Good2Go could also cause more problems than it solves. As Amanda Hess pointed out at Slate, the app could aid those accused of sexual assault, rather than victims, by creating what appears to be a record of consent.

Good2Go’s FAQ page dismisses implications that it could be “legally binding” or “some sort of contract,” saying the app merely “facilitates communication, reduces misunderstandings, and indicates a level of sobriety.” Meier is not convinced: “In court, it could be powerful evidence of consent.” She said Good2Go could simply turn into “more ammunition” for the accused in sexual assault cases. “I think [consent via the app] would be taken seriously, because it’s very hard to reach a sexual assault conviction as it is.”

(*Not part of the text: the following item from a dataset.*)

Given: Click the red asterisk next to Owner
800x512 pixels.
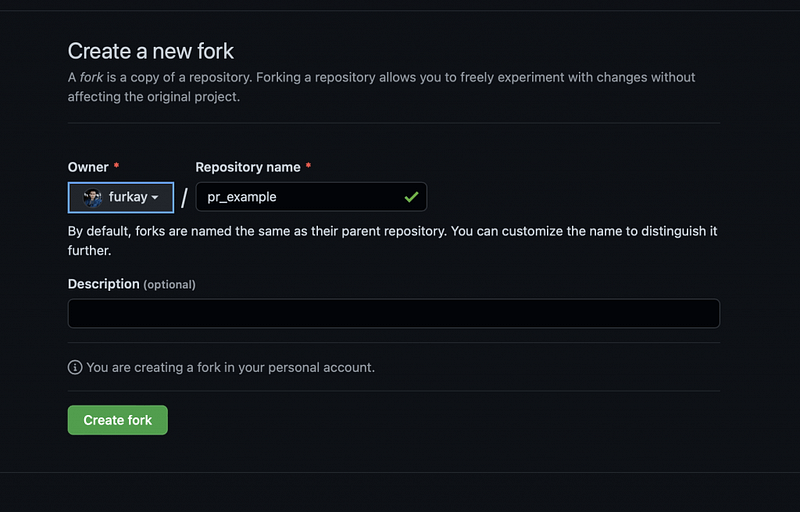Looking at the screenshot, I should coord(117,166).
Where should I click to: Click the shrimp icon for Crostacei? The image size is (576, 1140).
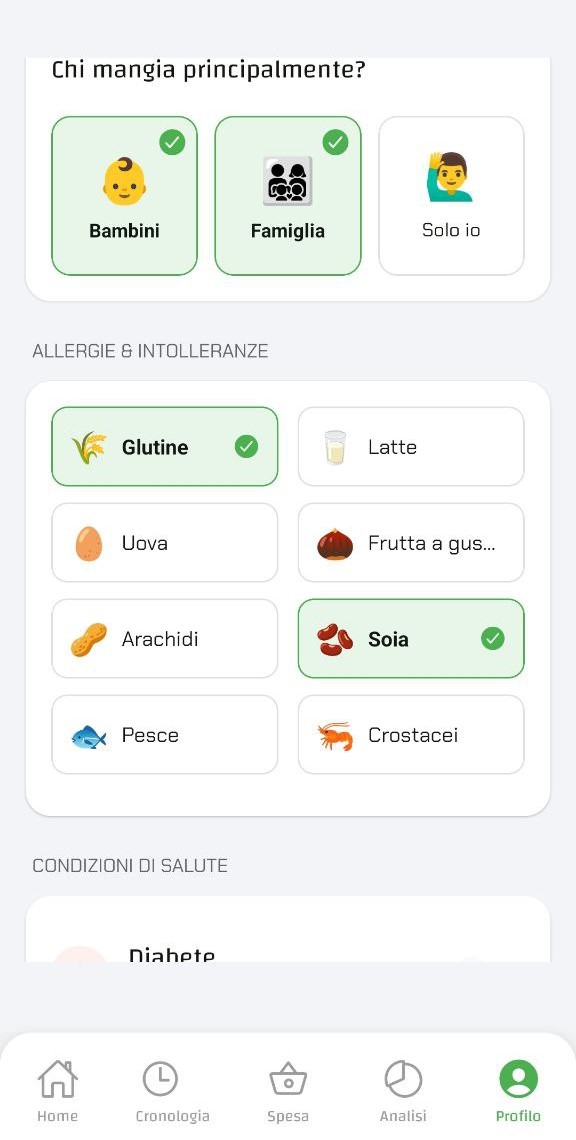(334, 734)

Despite the app’s reminder that "yes" can be changed to "no," Meier says, “I think there’s a strong presumption that there’s no rape once she says ‘yes.’ Judges and juries are very skeptical of women who accuse someone of rape after the fact”—that is, women who withdraw consent during a sexual encounter.  

Good2Go could do a lot more to prevent misunderstandings by being even more direct, but instead the app is ambiguous about what kind of hookup, exactly, its users are consenting to—making out, oral sex, intercourse—and whether they’re using protection.

“Good to go? I don’t even like the phrase,” Meier says. “What does that mean? It doesn’t tell you anything that you need to know.”